Malgré mes supplications, ils refusèrent de venir plus près et ce qui m’effraya le plus, ce fut de voir le nouveau venu se tordre de rire tout en me parlant et me regardant.

Alors il se tint debout dans le bateau, et me parla longuement d’une voix hâtive, et en faisant de grands gestes de la main.

Je lui dis que je ne savais pas un mot de gaélique. Sur quoi il se mit fort en colère, et je fus sur le point de soupçonner qu’il se figurait parler anglais.

À force de tendre l’oreille, je saisis le mot Whateffer, prononcé plusieurs fois, mais tout le reste était du gaélique et eût tout aussi bien pu être du grec ou de l’hébreu pour moi.

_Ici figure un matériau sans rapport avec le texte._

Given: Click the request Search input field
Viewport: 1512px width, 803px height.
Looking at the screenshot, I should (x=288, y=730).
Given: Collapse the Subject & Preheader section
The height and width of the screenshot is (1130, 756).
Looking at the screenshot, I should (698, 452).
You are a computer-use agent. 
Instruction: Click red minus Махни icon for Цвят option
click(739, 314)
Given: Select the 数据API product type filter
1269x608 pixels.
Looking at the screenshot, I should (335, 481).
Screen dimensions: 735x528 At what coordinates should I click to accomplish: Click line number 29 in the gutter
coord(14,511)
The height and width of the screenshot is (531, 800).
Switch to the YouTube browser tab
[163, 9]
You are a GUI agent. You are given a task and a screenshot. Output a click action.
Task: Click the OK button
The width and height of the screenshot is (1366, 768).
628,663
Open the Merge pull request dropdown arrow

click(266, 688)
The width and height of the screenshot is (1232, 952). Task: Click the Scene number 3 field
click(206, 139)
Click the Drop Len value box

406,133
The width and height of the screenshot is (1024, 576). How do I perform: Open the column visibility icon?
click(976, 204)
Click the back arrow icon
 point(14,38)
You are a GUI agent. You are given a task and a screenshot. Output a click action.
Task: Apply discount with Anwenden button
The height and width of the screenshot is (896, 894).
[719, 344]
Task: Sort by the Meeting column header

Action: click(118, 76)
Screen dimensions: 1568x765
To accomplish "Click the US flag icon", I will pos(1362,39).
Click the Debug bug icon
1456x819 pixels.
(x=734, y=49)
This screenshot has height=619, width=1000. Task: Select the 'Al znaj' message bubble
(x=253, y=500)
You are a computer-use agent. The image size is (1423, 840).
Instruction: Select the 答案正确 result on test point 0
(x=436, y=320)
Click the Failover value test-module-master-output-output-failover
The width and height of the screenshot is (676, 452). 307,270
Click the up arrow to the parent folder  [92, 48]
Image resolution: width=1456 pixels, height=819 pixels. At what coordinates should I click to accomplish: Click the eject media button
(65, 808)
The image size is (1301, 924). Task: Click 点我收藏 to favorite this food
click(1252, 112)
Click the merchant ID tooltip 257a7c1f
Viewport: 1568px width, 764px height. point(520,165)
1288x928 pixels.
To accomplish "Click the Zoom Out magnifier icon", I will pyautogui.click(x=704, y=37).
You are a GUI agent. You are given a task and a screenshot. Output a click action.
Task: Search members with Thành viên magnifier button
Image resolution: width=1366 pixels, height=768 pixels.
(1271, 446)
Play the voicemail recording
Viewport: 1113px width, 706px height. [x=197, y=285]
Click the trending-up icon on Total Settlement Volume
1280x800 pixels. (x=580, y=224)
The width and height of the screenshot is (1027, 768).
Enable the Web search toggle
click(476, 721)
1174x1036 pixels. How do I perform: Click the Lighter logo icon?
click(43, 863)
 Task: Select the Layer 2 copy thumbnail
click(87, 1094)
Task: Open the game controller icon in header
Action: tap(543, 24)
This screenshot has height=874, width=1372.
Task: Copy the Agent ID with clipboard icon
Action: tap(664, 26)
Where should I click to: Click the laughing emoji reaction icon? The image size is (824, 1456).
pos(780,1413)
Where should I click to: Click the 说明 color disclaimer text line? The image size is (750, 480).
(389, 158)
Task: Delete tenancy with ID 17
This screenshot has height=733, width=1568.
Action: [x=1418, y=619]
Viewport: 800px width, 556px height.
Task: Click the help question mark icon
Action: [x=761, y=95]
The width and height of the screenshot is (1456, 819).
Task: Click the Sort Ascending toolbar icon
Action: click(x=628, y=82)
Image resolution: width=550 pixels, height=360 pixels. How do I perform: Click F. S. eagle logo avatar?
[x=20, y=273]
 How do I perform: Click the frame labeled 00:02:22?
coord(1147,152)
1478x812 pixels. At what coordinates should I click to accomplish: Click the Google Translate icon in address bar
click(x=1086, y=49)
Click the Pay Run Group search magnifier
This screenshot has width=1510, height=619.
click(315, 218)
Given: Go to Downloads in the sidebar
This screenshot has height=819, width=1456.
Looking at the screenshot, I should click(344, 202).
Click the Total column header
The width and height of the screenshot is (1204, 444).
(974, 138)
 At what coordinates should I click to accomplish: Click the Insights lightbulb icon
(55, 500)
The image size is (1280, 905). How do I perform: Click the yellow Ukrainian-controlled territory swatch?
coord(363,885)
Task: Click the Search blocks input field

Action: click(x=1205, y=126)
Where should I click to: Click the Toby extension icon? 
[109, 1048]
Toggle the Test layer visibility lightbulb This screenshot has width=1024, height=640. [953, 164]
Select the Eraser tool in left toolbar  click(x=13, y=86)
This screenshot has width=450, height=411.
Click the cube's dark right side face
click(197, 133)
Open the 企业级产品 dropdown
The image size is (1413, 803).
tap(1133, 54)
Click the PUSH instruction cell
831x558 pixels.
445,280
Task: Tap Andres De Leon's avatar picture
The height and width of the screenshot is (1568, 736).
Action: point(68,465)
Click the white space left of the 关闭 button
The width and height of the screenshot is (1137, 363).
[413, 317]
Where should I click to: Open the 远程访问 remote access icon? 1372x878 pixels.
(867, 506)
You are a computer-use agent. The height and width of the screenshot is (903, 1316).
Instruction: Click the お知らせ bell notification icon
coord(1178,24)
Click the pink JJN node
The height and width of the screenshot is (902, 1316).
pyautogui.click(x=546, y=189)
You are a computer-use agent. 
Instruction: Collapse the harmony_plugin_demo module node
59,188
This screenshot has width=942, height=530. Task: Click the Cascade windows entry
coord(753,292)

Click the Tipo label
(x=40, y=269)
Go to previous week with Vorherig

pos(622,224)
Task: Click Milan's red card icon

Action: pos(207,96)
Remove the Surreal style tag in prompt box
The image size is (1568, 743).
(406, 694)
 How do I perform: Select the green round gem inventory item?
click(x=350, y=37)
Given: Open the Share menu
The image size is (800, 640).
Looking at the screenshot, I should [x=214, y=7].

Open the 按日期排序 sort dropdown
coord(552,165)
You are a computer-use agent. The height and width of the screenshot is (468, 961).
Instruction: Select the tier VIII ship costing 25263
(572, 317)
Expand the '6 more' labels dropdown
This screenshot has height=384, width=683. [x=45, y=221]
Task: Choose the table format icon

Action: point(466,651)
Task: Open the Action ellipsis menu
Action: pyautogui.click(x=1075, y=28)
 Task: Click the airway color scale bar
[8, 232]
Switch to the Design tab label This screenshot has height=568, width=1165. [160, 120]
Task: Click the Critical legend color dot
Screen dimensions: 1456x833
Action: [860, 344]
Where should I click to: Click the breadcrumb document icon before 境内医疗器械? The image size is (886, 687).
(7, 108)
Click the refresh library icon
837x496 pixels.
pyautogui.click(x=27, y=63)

Whatever, lui dis-je, pour lui montrer que j’avais compris un mot.

— Oui, oui, oui, oui, fit-il.

Et alors il regarda les autres hommes, comme pour leur dire :

— Vous le voyez bien, que je parle anglais.

— Puis il se remit de toutes ses forces à parler gaélique.

Cette fois je saisis au passage le mot de marée ; alors j’eus un rayon d’espoir.

Je me rappelle qu’il ne cessait d’agiter la main vers la terre ferme de Ross.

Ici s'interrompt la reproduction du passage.